For 83 engines, the number of pairs is 82*83/2 = 3403. The actual
data is derived from the number of moves each pair of engines chose
in common when using the similarity tester. I used the website
http://zunzun.com/ to find the statistical distribution that best fit the data.
The second best fit to the data ( using the negative log likelihood to judge
between models ) was a Student's T distribution with the parameters I
gave above. The best fit was labelled Johnson SU, which I have never
heard of and involved more parameters and was only marginally a better
fit. A normal distribution with mean = 46.310 and st.dev = 3.538 was
14th best. The percentage in the last column was derived from using
the Student's T distribution with the given parameters. One thing that I
left out is that the percentages calculated were for both tails, not just the
upper tail ( the pairs that fall in the lower tail involve Sjeng and Junior).

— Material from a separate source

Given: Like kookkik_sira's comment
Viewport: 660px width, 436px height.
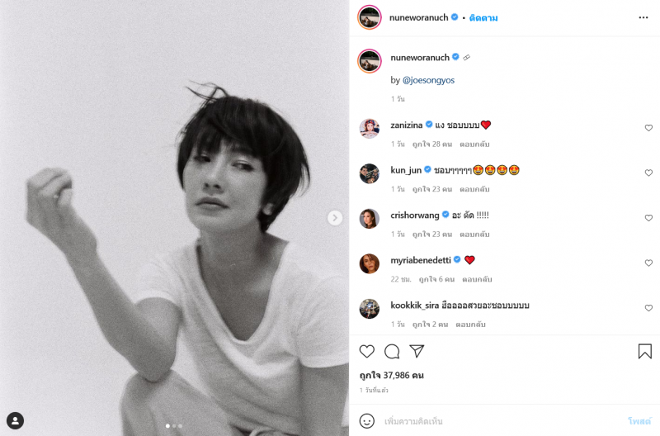Looking at the screenshot, I should point(648,308).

So, since we might be more interested in the upper tail, those percentages
should be divided by 2. Hence, the probability that two engines would
match 71.13% of their moves is 0.01518%. Assuming, of course, that
this is an accurate model for the population of engines. I am not ready to
make any assumptions like that.
And the highest percentage in the table above is 0.66789%, which should
have been 0.33395%. Out of 3403 samples, we would expect to find 11
to 12 occuring in the upper 0.33395% tail, whereas there are 49 pairs
listed above. All of which is irrelevant if the actual distribution for the
population of engines differs from this estimate.
agree with you. More rigorous analysis is needed. That analysis is waiting
on the accumulation of more data.
Thanks for the comments,
Adam
Thanks for responding to this thread. Any valid criticism is welcomed.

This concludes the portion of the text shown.